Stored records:
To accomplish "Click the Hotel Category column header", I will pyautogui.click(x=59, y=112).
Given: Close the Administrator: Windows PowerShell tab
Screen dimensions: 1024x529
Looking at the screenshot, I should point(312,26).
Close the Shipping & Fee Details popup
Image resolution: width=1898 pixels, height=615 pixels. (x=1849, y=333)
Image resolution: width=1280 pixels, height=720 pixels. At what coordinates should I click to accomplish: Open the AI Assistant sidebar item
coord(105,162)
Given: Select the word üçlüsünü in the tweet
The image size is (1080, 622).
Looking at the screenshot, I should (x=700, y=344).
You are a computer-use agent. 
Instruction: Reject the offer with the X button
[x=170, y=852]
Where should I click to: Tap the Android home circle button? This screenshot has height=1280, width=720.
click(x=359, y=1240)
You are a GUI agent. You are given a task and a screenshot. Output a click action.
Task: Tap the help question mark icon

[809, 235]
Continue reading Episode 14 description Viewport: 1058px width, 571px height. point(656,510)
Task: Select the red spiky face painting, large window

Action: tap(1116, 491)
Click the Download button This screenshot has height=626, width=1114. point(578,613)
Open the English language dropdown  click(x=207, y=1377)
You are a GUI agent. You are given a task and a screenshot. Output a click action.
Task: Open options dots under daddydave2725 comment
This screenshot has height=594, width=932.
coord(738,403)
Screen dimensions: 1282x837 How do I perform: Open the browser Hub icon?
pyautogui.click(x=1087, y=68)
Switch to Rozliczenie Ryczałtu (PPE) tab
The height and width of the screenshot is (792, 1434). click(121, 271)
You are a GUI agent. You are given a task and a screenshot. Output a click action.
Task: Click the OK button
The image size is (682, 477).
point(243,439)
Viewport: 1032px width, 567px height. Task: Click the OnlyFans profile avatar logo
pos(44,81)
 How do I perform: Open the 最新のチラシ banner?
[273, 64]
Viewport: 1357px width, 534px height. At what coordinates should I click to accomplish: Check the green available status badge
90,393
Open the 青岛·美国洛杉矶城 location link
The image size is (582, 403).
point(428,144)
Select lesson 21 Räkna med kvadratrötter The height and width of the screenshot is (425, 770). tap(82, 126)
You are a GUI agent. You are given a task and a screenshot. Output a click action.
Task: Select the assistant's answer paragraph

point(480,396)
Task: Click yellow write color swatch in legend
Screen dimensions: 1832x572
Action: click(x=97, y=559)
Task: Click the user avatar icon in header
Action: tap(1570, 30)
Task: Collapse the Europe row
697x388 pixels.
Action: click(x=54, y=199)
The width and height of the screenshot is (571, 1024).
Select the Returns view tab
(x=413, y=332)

What is expected: Leave out every line above except those from the line with "This screenshot has height=594, width=932." up to and including the line with "Task: Click yellow", and copy those exactly.

Solution:
This screenshot has height=594, width=932.
coord(738,403)
Screen dimensions: 1282x837 How do I perform: Open the browser Hub icon?
pyautogui.click(x=1087, y=68)
Switch to Rozliczenie Ryczałtu (PPE) tab
The height and width of the screenshot is (792, 1434). click(121, 271)
You are a GUI agent. You are given a task and a screenshot. Output a click action.
Task: Click the OK button
The image size is (682, 477).
point(243,439)
Viewport: 1032px width, 567px height. Task: Click the OnlyFans profile avatar logo
pos(44,81)
 How do I perform: Open the 最新のチラシ banner?
[273, 64]
Viewport: 1357px width, 534px height. At what coordinates should I click to accomplish: Check the green available status badge
90,393
Open the 青岛·美国洛杉矶城 location link
The image size is (582, 403).
point(428,144)
Select lesson 21 Räkna med kvadratrötter The height and width of the screenshot is (425, 770). tap(82, 126)
You are a GUI agent. You are given a task and a screenshot. Output a click action.
Task: Select the assistant's answer paragraph

point(480,396)
Task: Click yellow write color swatch in legend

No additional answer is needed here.